====== Given text ======

Page MenuHomePhabricator

Introduce new logging schema
Open, Needs TriagePublic5 Estimated Story Points

Description

Quoted Text

In order to use a new event schema, we need to publish it to the schema repository. Schemas are supposed to provide backwards compatibility to prevent errors that occur due to an mismatching schema. We still receive events from older banners, so we should introduce a new one for the upcoming campaign.

Documentation
Event Platform/Schemas - Wikitech

Acceptance Criteria

  • A new schema is created and committed to the schema repository.

====== Given material ======

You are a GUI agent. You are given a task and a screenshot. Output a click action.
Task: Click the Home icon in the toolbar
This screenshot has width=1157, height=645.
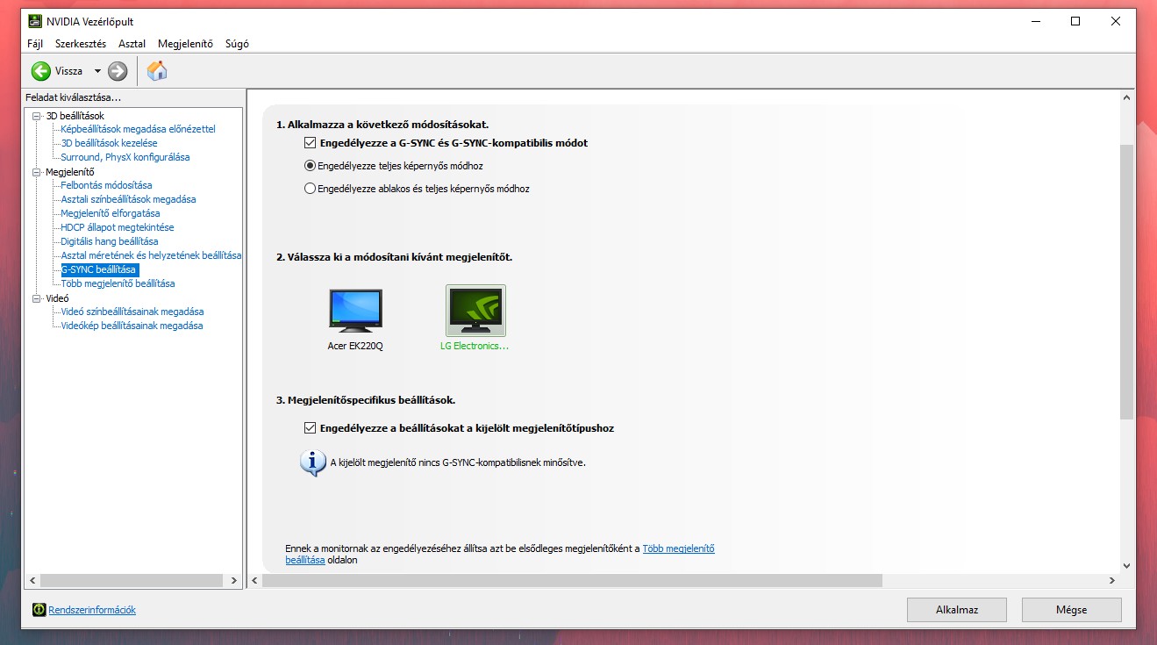[157, 71]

======

### To be done
(A) According to the logging schema task, where must the new schema be committed?
(B) Return the passage of the logging schema task from "Introduce new logging" up to and including "the upcoming campaign.".
The lines are separate material, unconnected to the logging schema task.

### Answers to the problems
(A) To the schema repository.

(B)
Introduce new logging schema
Open, Needs TriagePublic5 Estimated Story Points

Description

Quoted Text

In order to use a new event schema, we need to publish it to the schema repository. Schemas are supposed to provide backwards compatibility to prevent errors that occur due to an mismatching schema. We still receive events from older banners, so we should introduce a new one for the upcoming campaign.